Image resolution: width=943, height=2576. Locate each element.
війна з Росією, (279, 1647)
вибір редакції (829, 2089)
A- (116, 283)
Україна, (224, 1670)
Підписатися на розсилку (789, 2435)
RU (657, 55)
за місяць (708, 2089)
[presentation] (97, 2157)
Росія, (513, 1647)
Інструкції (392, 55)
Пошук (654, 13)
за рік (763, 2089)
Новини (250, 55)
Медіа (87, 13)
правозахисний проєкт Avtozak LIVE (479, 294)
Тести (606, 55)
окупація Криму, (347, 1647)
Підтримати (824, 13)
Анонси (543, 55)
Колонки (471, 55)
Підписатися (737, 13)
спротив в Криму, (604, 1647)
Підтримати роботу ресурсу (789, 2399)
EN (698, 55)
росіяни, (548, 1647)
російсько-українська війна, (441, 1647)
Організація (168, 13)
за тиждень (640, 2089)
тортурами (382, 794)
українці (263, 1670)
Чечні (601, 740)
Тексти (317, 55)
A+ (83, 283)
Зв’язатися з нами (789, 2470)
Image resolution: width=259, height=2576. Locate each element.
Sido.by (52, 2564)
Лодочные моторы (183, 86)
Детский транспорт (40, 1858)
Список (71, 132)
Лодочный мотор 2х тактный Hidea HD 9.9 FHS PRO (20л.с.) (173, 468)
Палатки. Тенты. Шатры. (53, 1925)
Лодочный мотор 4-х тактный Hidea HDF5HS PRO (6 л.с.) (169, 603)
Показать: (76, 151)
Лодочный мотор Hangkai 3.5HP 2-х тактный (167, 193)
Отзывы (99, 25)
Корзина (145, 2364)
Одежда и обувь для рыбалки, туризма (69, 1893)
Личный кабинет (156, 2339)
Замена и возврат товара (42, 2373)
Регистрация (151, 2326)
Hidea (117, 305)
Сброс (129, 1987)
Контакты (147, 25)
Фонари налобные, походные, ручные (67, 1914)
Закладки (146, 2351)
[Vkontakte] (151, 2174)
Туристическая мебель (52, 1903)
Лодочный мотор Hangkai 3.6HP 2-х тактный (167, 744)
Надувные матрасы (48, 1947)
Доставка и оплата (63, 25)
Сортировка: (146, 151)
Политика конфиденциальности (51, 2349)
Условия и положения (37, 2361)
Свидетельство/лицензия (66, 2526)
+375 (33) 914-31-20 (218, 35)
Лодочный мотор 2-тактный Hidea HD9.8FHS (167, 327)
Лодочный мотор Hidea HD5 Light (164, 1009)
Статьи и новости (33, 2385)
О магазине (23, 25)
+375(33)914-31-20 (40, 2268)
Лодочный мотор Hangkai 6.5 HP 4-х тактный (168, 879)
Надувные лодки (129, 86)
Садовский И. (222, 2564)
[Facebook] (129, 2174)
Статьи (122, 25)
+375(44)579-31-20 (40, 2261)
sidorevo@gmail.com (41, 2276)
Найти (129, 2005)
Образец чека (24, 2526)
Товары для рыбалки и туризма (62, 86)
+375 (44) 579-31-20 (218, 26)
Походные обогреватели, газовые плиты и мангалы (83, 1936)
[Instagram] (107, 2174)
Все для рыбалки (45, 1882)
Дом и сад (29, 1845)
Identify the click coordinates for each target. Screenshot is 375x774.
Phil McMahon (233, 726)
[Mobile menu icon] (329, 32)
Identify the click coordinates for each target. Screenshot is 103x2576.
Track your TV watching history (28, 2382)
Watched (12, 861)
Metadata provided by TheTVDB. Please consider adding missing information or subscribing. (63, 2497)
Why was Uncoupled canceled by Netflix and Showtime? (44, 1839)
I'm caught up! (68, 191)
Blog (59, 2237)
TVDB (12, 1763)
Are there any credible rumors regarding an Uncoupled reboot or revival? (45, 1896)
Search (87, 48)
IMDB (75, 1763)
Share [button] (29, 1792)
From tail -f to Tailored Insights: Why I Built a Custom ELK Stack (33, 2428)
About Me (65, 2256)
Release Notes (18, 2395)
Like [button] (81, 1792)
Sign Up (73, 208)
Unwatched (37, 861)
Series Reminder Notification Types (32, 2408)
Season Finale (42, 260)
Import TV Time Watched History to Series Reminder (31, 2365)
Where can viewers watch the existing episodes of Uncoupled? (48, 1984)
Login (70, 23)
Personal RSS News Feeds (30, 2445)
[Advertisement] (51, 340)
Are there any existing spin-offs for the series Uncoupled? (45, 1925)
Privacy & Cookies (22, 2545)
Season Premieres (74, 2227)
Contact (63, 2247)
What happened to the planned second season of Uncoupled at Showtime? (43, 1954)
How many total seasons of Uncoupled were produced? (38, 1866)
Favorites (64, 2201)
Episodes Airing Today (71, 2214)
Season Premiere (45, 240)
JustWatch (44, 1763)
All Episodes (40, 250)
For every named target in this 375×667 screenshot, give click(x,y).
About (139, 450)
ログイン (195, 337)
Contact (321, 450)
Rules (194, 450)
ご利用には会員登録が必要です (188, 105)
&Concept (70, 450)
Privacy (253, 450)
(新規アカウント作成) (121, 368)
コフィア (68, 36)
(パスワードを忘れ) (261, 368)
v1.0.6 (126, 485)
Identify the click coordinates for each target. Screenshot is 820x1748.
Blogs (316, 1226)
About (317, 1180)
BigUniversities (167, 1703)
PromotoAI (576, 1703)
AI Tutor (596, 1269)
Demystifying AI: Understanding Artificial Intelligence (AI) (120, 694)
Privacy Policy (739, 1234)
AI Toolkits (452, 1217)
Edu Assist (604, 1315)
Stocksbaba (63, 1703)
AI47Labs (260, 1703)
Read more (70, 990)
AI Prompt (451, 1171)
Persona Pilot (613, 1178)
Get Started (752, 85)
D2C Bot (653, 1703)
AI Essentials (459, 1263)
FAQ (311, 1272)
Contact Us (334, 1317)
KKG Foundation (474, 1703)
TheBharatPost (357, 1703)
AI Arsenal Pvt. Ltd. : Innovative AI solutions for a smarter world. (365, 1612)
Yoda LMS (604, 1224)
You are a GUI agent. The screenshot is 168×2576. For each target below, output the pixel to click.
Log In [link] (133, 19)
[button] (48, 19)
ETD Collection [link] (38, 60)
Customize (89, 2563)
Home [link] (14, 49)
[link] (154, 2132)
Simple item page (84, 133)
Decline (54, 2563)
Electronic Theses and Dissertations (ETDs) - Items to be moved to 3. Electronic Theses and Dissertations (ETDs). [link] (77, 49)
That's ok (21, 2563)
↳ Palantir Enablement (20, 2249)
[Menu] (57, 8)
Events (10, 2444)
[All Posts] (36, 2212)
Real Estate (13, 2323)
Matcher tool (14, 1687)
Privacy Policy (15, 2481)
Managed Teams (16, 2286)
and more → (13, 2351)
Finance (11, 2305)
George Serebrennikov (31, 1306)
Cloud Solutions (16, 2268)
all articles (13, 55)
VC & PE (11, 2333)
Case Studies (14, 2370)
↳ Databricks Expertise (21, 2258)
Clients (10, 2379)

──────────

[Prompt]: Would you copy, unchanged, the stretch of the records above that begins at the line containing "Статьи и новости (33, 2385)" and ends at the line containing "Дом и сад (29, 1845)", and only that?

[Solved exercise]:
Статьи и новости (33, 2385)
О магазине (23, 25)
+375(33)914-31-20 (40, 2268)
Лодочный мотор Hangkai 6.5 HP 4-х тактный (168, 879)
Надувные лодки (129, 86)
Садовский И. (222, 2564)
[Facebook] (129, 2174)
Статьи (122, 25)
+375(44)579-31-20 (40, 2261)
sidorevo@gmail.com (41, 2276)
Найти (129, 2005)
Образец чека (24, 2526)
Товары для рыбалки и туризма (62, 86)
+375 (44) 579-31-20 (218, 26)
Походные обогреватели, газовые плиты и мангалы (83, 1936)
[Instagram] (107, 2174)
Все для рыбалки (45, 1882)
Дом и сад (29, 1845)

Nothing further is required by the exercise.